November 27, 2023
US agriculture futures continue to trade under oversupply expectations from key producers and dollar depreciation.
Wheat below $5.5 as global supply hits the market
- Even with a weaker dollar, US wheat prices continue its downside trend as plentiful global supplies kept prices for U.S. wheat uncompetitive.
- U.S. wheat futures also struggled as export volumes continue to dip to some of the lowest levels since the 1970s.
- Moreover, steady shipping volumes out of Russia and Ukraine continue to dominate the market. Dry weather in Australia has reduced the country’s total wheat haul for this year, but timely rains and cooler weather have helped improve quality ratings for the Australian crop.
- The USDA upwardly revised its forecast on Russia’s total wheat production to 90 million tons in the current marketing year, 2 million tons away from last year’s record high, and supporting exports in the period at a record-high 50 million tons.
- Higher-than-expected precipitation in Argentina also boosted production expectations from key grain producers in the country, adding to global supply.
Corn futures under downward pressure
- Corn futures in the US dropped below $4.7 per bushel, the lowest in nearly 3 years amid record supply prospects.
- Furthermore, worries about end usage from the ethanol complex also kept corn trading in the red.
- Export sales in the weekly USDA report found corn sales coming in on the high end of pre-report analyst expectations at 56.4 million bushels.
- USDA report expects that higher 2023/2024 US corn yields will boost total feed grain supply.
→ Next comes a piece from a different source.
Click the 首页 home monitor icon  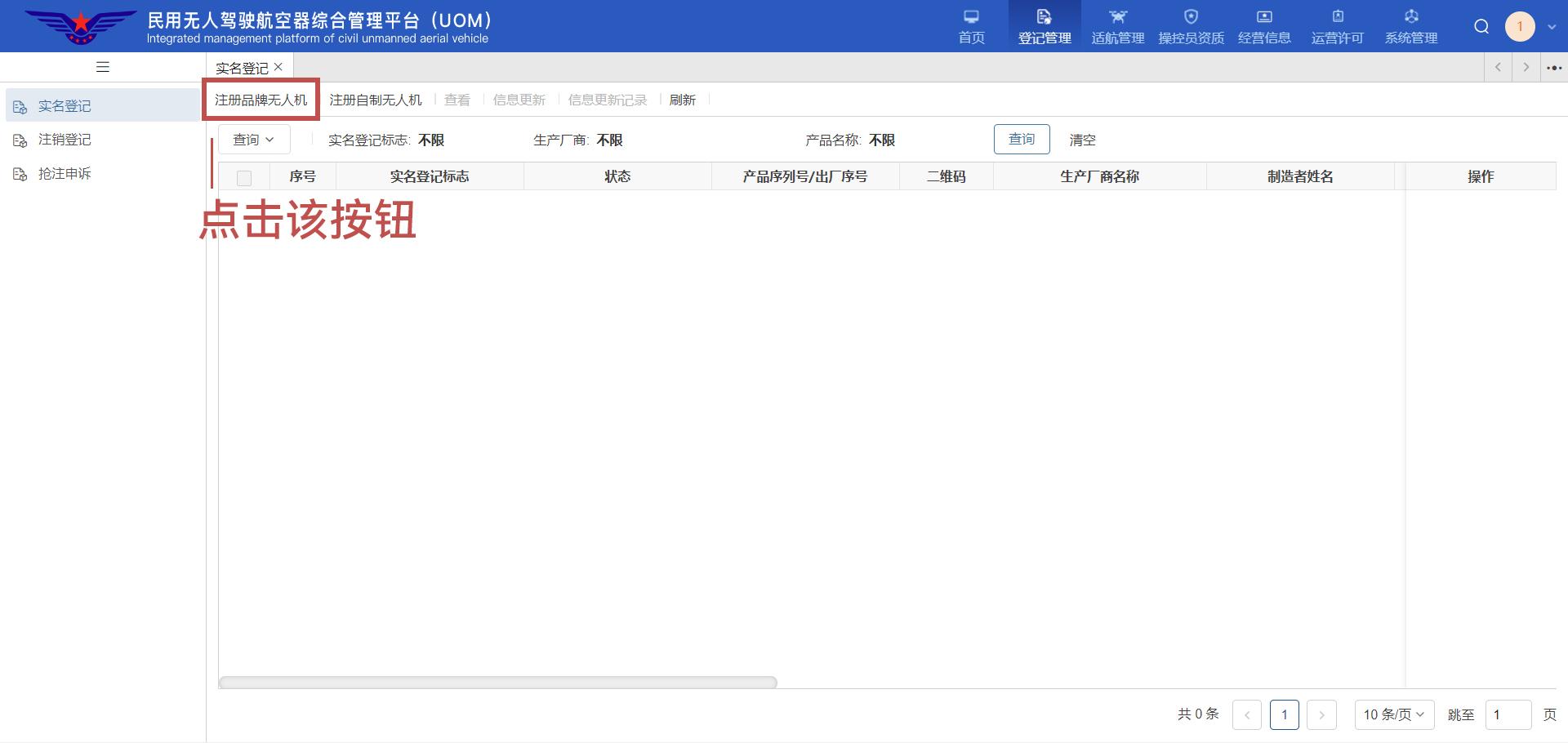pyautogui.click(x=971, y=17)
Increased volatility in soybeans futures
- Soybean futures traded lower than $13.5 per bushel mark, below a 2 1/2-month high of $14 reached in mid-November as rains in Brazil alleviated concerns about unfavorable dryness.
- Despite weather challenges, agriculture analysts anticipate Brazil’s soybean crop to reach a record 161.6 million metric tons in the 2023/24 season.
- In Argentina, another significant producer, the grains trade is facing significant challenges as it is largely “paralyzed” due to a shortage of soybeans caused by drought. Farmers are holding onto their produce amid expectations of a peso devaluation under President-elect Javier Milei.
- On the demand side, China’s ongoing appetite for grains is helping support soybean demand.